The firm’s market reach extends across financial services, healthcare, manufacturing, energy, retail, technology, telecommunications, and government sectors worldwide. As organizations worldwide prioritize infrastructure protection and data safeguarding, CyberArk’s adaptive authentication and cloud-native security solutions position it strategically within a rapidly evolving threat landscape.
Market Performance and Valuation Context
As of November 13, 2025, CyberArk’s stock traded at $487.29, representing a robust 67.1% annual climb that outpaced the S&P 500 by 49.43 percentage points. The company maintains a market capitalization of $24.60 billion, with trailing twelve-month revenues reaching $1.30 billion, though net income stands at -$226.92 million.

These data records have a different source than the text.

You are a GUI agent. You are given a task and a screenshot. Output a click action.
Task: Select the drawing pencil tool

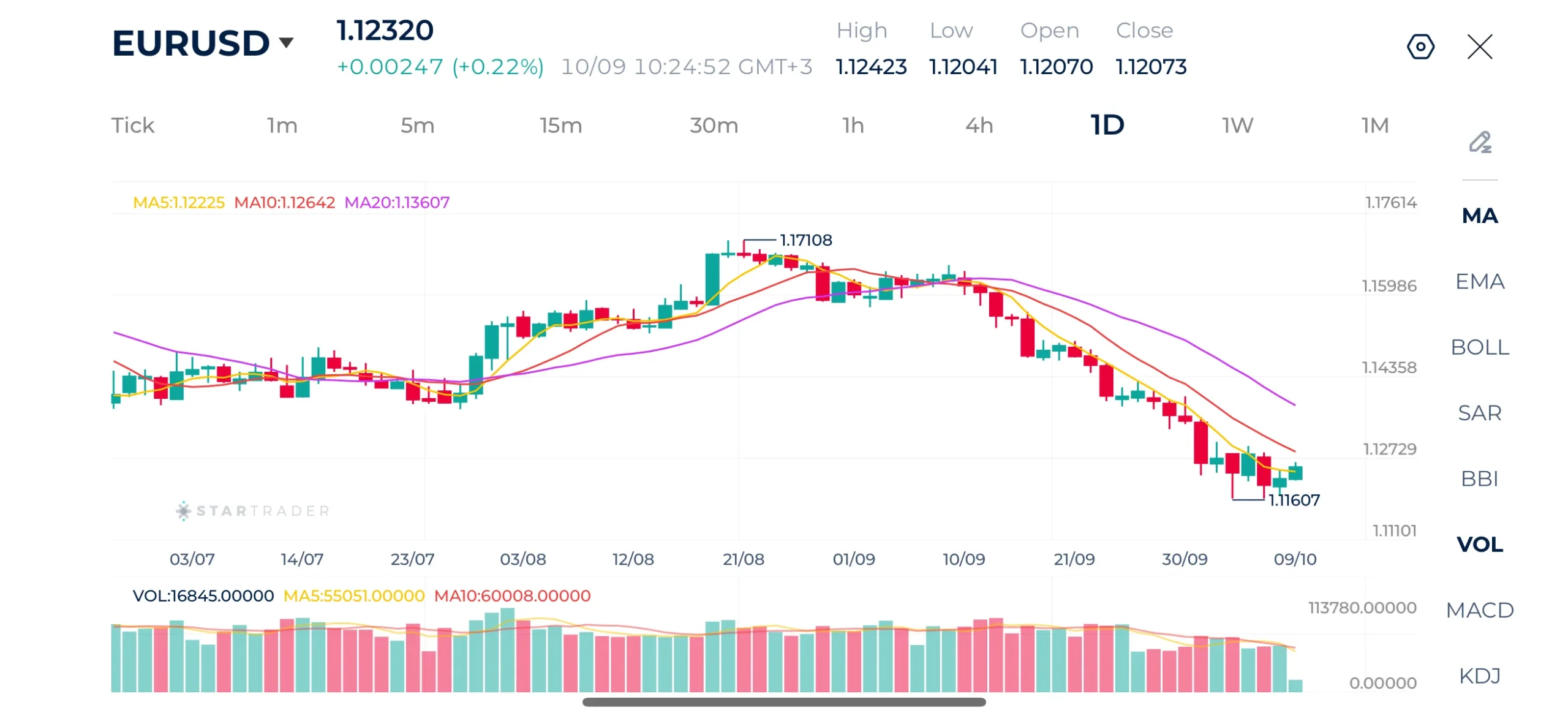coord(1480,142)
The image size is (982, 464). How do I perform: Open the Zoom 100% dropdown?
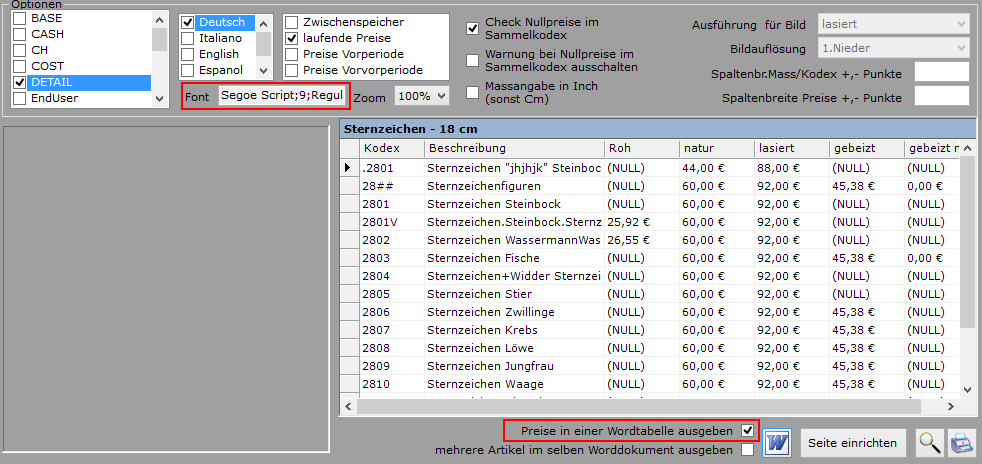pyautogui.click(x=421, y=96)
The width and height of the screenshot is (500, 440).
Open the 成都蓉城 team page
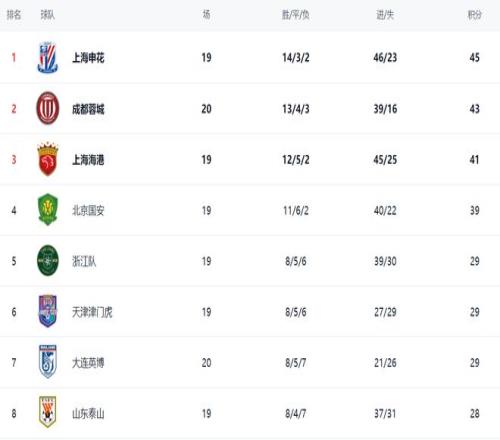88,109
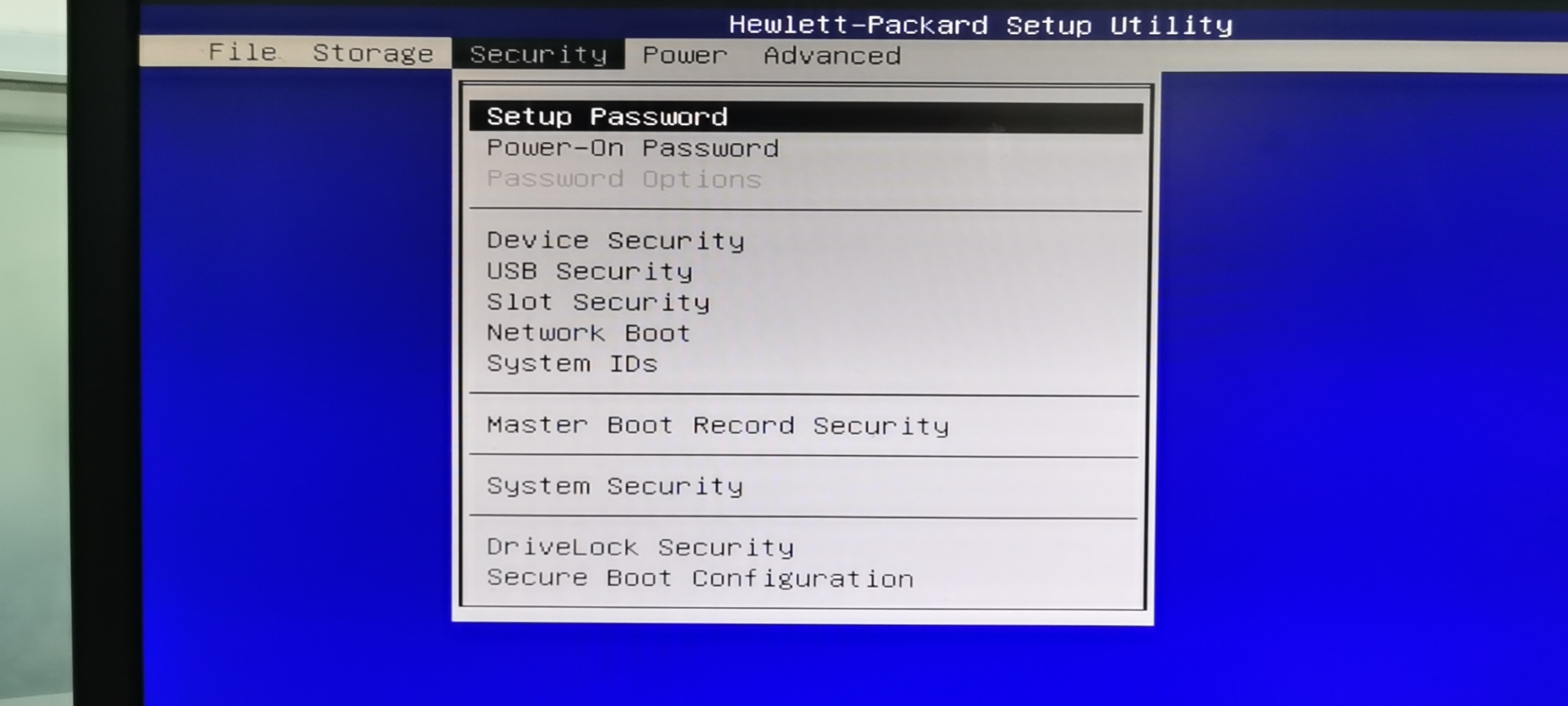Viewport: 1568px width, 706px height.
Task: Select Setup Password entry
Action: pyautogui.click(x=607, y=117)
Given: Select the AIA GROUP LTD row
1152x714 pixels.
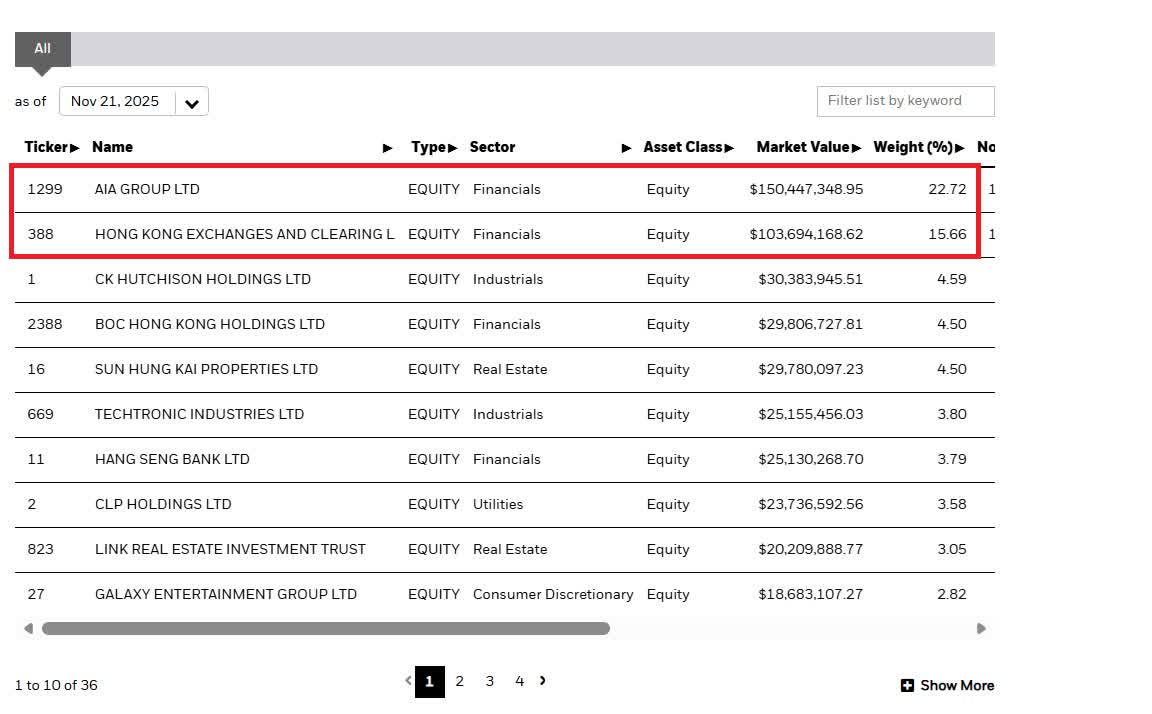Looking at the screenshot, I should point(147,189).
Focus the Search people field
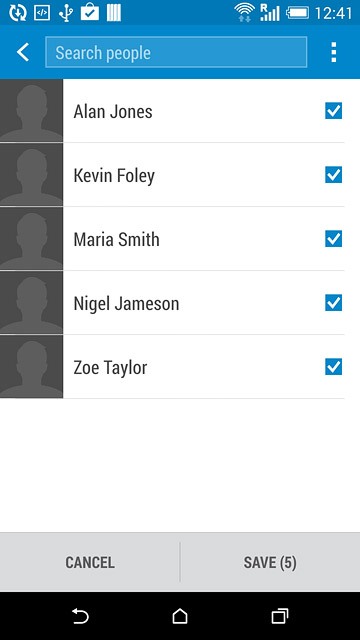Screen dimensions: 360x640 click(176, 52)
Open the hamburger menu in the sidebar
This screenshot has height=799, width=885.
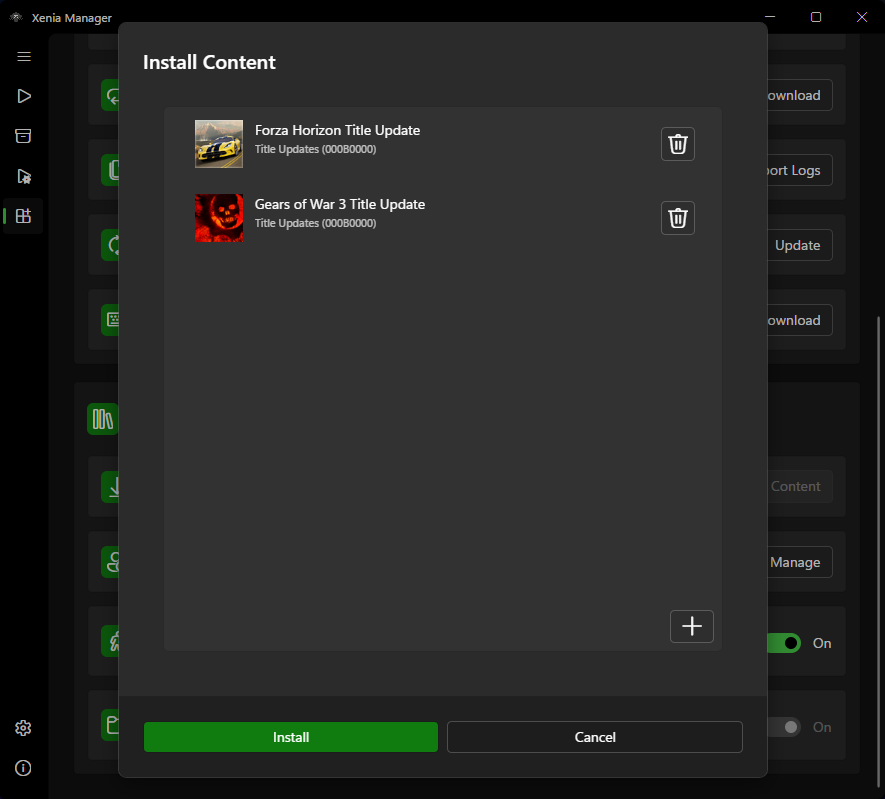pyautogui.click(x=23, y=57)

Trading at a price-to-sales multiple of 17, the valuation reflects market confidence in the cybersecurity sector’s growth trajectory, though it’s hardly a bargain metric.
Portfolio Context and Strategic Implications
TREMBLANT’s Q3 2025 activity reveals aggressive capital deployment. The CyberArk purchase represented the fund’s largest single transaction that quarter, surpassing the $26.3 million Chipotle investment and the $20.5 million Warner Bros. Discovery addition. Following the closure of seven positions earlier in the quarter, the fund maintained substantial dry powder for strategic acquisitions.
Notably, Palo Alto Networks announced acquisition plans for CyberArk in July 2025. Whether this pending transaction influenced TREMBLANT’s conviction remains unclear. The investment thesis could potentially benefit if regulatory approval proceeds, though deal uncertainty adds an element to consider.
Portfolio Composition Snapshot
CyberArk slots into TREMBLANT’s 39-stock portfolio alongside a heavy concentration in technology and consumer sectors:
Warner Bros. Discovery (NASDAQ:WBD): $59.30 million (6.12% of AUM)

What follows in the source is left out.